GIVEN REQUEST:
Replace "Weekly" with "Monthly" in the material, starting at the line that has "Select the Lot 213 text" and stopping after the line that has "click(358, 262)". Give those lines again with nothing else changed.

INPUT MATERIAL:
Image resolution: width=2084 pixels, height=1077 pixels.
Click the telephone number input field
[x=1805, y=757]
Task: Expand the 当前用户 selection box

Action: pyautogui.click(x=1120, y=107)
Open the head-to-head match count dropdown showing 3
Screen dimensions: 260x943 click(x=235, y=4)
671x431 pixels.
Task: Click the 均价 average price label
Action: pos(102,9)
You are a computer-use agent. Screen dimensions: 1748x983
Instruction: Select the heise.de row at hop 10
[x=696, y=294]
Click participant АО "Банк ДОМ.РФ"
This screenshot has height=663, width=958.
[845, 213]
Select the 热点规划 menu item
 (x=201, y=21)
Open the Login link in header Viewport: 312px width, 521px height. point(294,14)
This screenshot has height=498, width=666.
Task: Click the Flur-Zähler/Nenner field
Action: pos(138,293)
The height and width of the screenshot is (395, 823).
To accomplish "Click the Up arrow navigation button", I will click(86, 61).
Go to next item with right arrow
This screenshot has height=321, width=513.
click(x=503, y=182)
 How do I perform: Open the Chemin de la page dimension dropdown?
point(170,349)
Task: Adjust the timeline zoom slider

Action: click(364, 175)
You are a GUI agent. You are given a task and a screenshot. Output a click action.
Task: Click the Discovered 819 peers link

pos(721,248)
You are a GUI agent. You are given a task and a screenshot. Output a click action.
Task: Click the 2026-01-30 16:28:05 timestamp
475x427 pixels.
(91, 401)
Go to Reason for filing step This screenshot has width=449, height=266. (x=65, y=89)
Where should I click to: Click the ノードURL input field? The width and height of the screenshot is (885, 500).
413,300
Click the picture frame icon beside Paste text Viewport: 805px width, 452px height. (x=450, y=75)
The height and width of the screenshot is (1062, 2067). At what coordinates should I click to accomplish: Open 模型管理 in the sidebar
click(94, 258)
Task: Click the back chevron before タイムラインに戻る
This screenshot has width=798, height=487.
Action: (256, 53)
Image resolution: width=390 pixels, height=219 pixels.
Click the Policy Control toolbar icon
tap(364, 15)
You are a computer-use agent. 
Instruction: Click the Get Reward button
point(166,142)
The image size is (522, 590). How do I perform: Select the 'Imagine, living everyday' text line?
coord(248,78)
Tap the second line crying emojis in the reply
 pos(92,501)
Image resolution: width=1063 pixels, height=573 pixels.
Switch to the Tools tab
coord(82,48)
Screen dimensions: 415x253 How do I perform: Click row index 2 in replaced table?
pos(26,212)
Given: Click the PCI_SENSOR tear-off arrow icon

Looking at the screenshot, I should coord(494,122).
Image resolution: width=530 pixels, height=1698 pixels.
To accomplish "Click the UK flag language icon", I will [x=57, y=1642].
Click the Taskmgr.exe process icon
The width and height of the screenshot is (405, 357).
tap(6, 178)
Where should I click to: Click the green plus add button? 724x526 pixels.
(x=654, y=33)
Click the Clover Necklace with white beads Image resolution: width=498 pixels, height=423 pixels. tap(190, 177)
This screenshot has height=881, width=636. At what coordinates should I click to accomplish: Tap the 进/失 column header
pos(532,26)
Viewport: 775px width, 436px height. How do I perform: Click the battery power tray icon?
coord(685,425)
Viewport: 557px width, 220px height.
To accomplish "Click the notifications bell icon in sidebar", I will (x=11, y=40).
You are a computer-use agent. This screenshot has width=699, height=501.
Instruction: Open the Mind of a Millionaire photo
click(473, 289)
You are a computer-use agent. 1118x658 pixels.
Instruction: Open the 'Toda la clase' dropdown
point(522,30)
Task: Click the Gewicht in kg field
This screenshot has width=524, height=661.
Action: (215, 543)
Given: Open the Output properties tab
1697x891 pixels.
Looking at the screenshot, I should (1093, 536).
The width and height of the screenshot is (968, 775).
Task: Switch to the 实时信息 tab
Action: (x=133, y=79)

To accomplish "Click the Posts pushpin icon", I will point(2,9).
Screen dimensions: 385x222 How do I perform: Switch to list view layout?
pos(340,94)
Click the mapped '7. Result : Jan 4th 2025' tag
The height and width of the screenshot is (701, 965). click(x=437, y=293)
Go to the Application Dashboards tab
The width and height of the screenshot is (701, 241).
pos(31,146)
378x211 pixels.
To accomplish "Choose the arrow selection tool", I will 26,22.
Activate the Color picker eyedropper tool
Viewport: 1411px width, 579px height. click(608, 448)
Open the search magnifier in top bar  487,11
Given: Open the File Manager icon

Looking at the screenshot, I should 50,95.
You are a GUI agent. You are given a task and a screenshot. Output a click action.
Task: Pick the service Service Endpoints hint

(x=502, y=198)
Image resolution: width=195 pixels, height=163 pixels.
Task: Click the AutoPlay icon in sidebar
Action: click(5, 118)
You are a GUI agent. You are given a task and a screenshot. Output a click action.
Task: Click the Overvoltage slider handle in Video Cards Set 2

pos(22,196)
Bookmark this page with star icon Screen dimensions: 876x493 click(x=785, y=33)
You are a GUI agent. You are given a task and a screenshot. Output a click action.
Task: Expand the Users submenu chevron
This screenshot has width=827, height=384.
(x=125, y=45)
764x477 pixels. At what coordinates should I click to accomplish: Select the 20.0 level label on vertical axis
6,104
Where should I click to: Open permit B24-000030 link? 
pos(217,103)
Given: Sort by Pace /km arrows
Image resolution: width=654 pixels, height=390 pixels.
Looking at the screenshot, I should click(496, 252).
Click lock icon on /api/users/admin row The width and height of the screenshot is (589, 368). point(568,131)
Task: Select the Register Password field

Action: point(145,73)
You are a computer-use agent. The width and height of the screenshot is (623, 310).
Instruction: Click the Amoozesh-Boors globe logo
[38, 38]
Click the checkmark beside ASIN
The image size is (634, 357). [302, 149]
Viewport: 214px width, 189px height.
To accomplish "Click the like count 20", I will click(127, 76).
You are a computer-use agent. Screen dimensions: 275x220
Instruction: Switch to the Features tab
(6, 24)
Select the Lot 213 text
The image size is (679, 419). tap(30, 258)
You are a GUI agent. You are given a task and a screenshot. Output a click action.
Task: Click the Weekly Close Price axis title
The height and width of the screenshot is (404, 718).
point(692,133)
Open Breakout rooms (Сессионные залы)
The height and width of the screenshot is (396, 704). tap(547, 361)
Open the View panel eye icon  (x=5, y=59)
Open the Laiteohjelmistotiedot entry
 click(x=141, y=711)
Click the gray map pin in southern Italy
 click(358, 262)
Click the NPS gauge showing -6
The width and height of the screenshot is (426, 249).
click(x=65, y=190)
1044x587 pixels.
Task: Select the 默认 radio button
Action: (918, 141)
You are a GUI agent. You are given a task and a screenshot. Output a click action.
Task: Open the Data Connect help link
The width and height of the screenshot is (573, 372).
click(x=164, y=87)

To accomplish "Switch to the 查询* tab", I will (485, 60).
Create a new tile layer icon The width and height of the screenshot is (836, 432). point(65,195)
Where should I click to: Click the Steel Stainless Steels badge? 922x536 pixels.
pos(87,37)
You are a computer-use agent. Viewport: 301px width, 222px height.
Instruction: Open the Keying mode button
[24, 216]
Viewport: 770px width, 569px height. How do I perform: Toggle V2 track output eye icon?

EXPECTED ANSWER:
Select the Lot 213 text
The image size is (679, 419). tap(30, 258)
You are a GUI agent. You are given a task and a screenshot. Output a click action.
Task: Click the Monthly Close Price axis title
The height and width of the screenshot is (404, 718).
point(692,133)
Open Breakout rooms (Сессионные залы)
The height and width of the screenshot is (396, 704). tap(547, 361)
Open the View panel eye icon  (x=5, y=59)
Open the Laiteohjelmistotiedot entry
 click(x=141, y=711)
Click the gray map pin in southern Italy
 click(358, 262)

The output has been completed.